A framework for partitioning support vector machine models on edge architectures

Abstract

Current IoT applications generate huge volumes of complex data that requires agile analysis in order to obtain deep insights, often by applying Machine Learning (ML) techniques. Support vector machine (SVM) is one such ML technique that has been used in object detection, image classification, text categorization and Pattern Recognition. However, training even a simple SVM model on big data takes a significant amount of computational time. Due to this, the model is unable to react and adapt in real-time. There is an urgent need to speedup the training process. Since organizations typically use the cloud for this data processing, accelerating the training process has the advantage of bringing down costs.
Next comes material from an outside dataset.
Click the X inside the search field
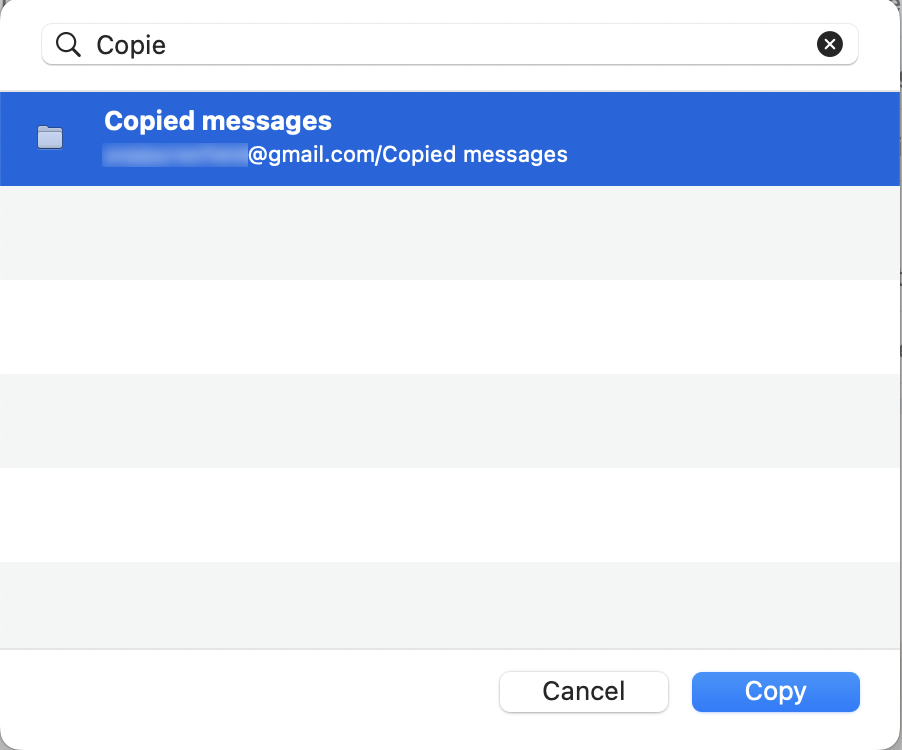 (x=829, y=43)
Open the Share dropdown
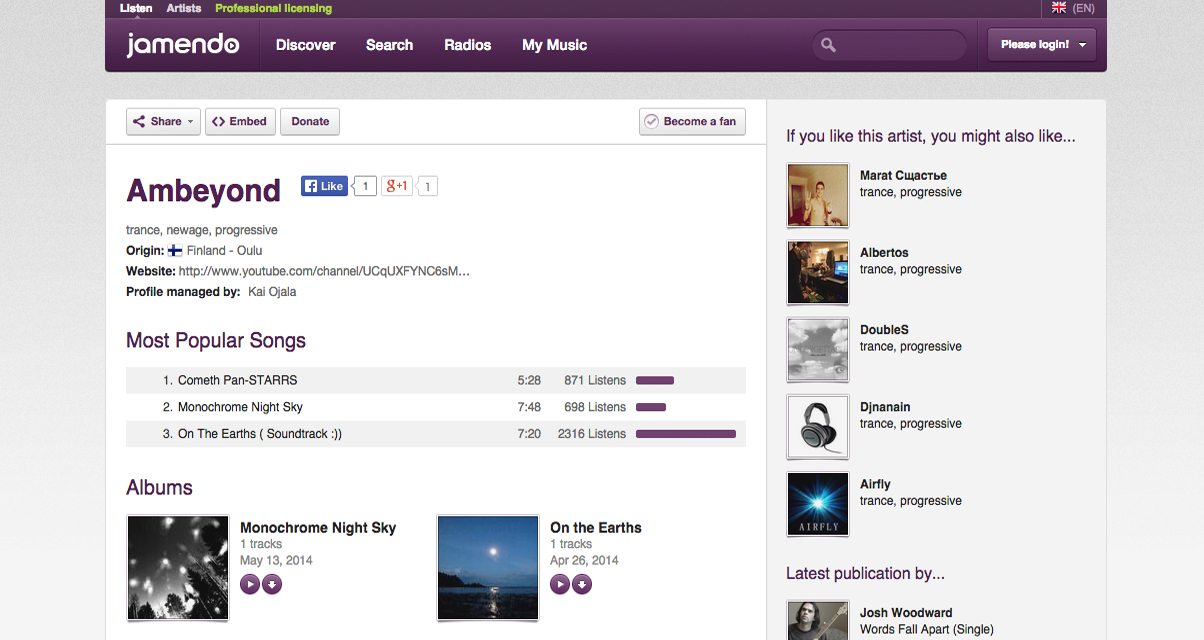The width and height of the screenshot is (1204, 640). point(163,121)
In this paper, we propose a model partitioning approach that partitions the tasks of Stochastic Gradient Descent based Support Vector Machines (SGD-SVM) on various edge devices for concurrent computation, thus reducing the training time significantly. The proposed partitioning mechanism not only brings down the training time but also maintains the approximate accuracy over the centralized cloud approach. With a goal of developing a smart objection detection system, we conduct experiments to evaluate the performance of the proposed method using SGD-SVM on an edge based architecture. The results illustrate that the proposed approach significantly reduces the training time by 47%, while decreasing the accuracy by 2%, and offering an optimal number of partitions.